We will leave it at this, although there is a few more things we would want to do - and that would be to add an additional legend property to state why the City of London wards are grey (No Data) as well as add our data source information.

5.3.11 Exporting our crime data

Once we are finished making our map, we can go ahead and export it to our maps folder.

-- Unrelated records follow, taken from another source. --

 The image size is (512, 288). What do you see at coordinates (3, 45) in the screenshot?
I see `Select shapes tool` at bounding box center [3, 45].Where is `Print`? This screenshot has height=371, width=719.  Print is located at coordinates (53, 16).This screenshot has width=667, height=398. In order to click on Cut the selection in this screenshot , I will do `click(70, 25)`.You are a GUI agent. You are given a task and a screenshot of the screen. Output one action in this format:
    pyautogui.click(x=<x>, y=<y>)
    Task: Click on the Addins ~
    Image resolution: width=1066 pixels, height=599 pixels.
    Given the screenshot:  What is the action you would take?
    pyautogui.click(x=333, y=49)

To do so, we need to save our map-making code to as a variable and then use the tmap_save() function to save the output of this code to a picture within our maps folder.

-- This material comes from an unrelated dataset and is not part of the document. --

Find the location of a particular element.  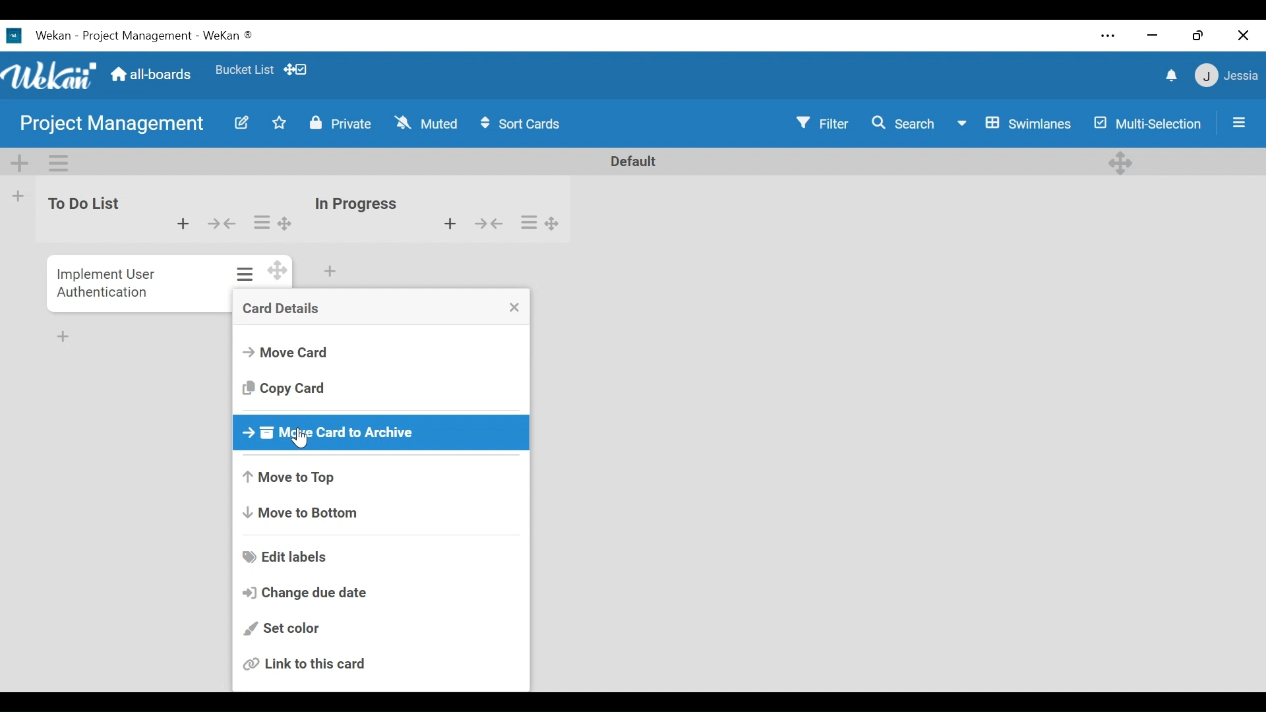

Board Name is located at coordinates (112, 123).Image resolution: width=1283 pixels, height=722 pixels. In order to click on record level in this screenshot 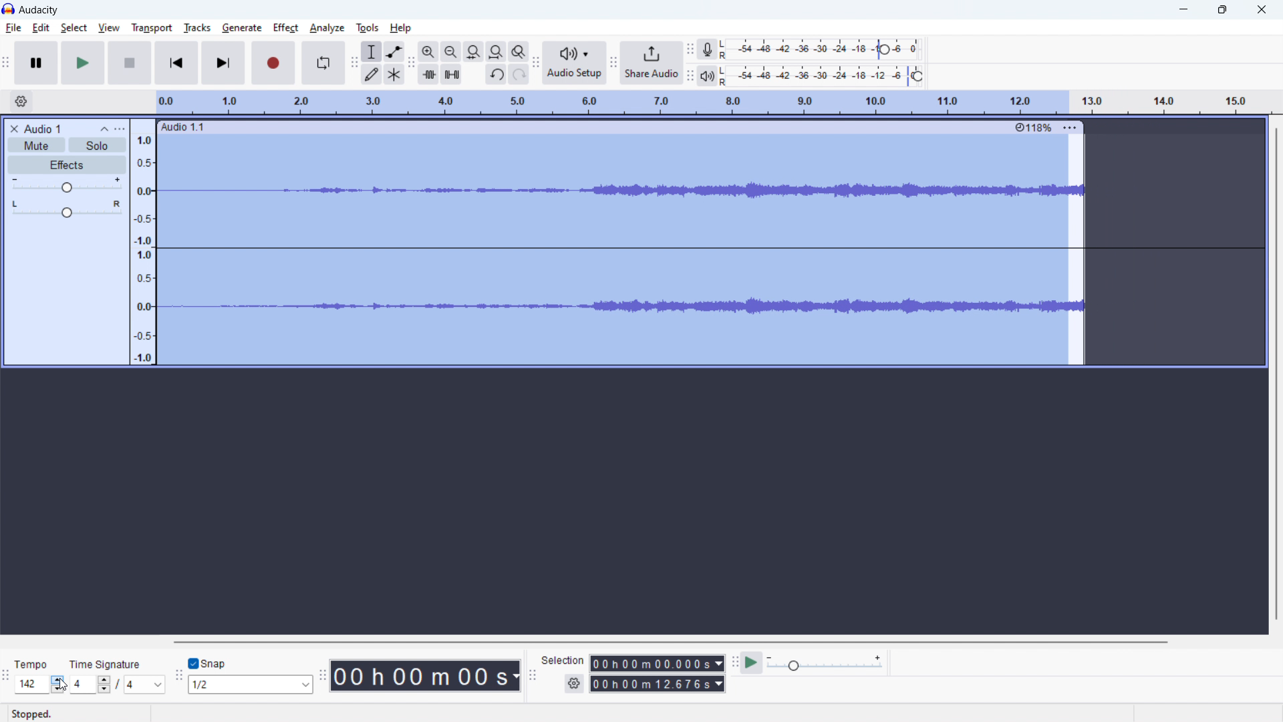, I will do `click(826, 48)`.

# add map object to variable
jan2020_map <- 
  # set out tm_shape equal to our original ward data frame
  tm_shape(ward_population) + 
  # draw out spatial objects as polygons, set to grey
  tm_polygons("gray", border.col = "gray") + 
# set our tm_shape equal to our spatial data frame
tm_shape(theft_crime_rate_sdf) + 
  # draw out spatial objects as polygons, specifying a data column, 
  # specifying fixed breaks, colour palette, and borders
  tm_polygons(col = "jan_2020", n = 5, style = "fixed", 
              breaks = c(0, 5, 16, 40, 118, 434), 
              palette = "Blues", border.col = "white", 
              title = "Rate per 10,000 people") + 
  # add title
  tm_layout(main.title = "Theft Crime January 2020", 
            main.title.fontface = 2, 
            fontfamily = "Helvetica", 
            legend.outside = TRUE, 
            legend.position = c("left","top"), 
            legend.title.size = 1, 
            legend.title.fontface = 2) +
  # add North arrow
  tm_compass(type = "arrow", 
             position = c("right", "bottom")) + 
  # add scale bar
  tm_scale_bar(breaks = c(0, 5, 10, 15, 20), 
               position = c("left", "bottom"))

# save as image
tmap_save(jan2020_map, filename = "maps/jan2020_theft_crime_map.png")

We also want to export the rest of our hard work in terms of data wrangling that we have completed for this practical - so let’s go ahead and export our data frames so we can use them in future projects.

# write out the all_theft_ward_sdf to a shapefile within our working data
# folder
st_write(theft_crime_rate_sdf, "data/working/theft_rate_by_ward_per_month_2020.shp",
    row.names = FALSE)
# write out the all_theft_ward_sdf to a shapefile within our working data
# folder
st_write(all_theft_ward_sdf, "data/working/theft_count_by_ward_per_month_2020.shp",
    row.names = FALSE)
# write out the all_theft_ward_sdf to a csv within our raw crime data folder
write.csv(all_theft_ward_sdf, "data/working/theft_count_by_ward_per_month_2020.csv",
    row.names = FALSE)

5.4 Assignment

For your assignment for this week, we want you to create a map for a different month of 2020 with a different layout and look. Keep in mind:

  • You will need to really think about your classification breaks when you change to map a different data set.
  • Play with the different settings, e.g. change the colours of the map, change the legend title name, change the type of North arrow, etc.

If you are up for a challenge: now try to create a map in which you incorporate the maps of two different months together in one figure. Google is your friend!

5.5 Before you leave

And that is how you use R as a GIS in its most basic form. More RGIS in the coming weeks, but this concludes the tutorial for this week.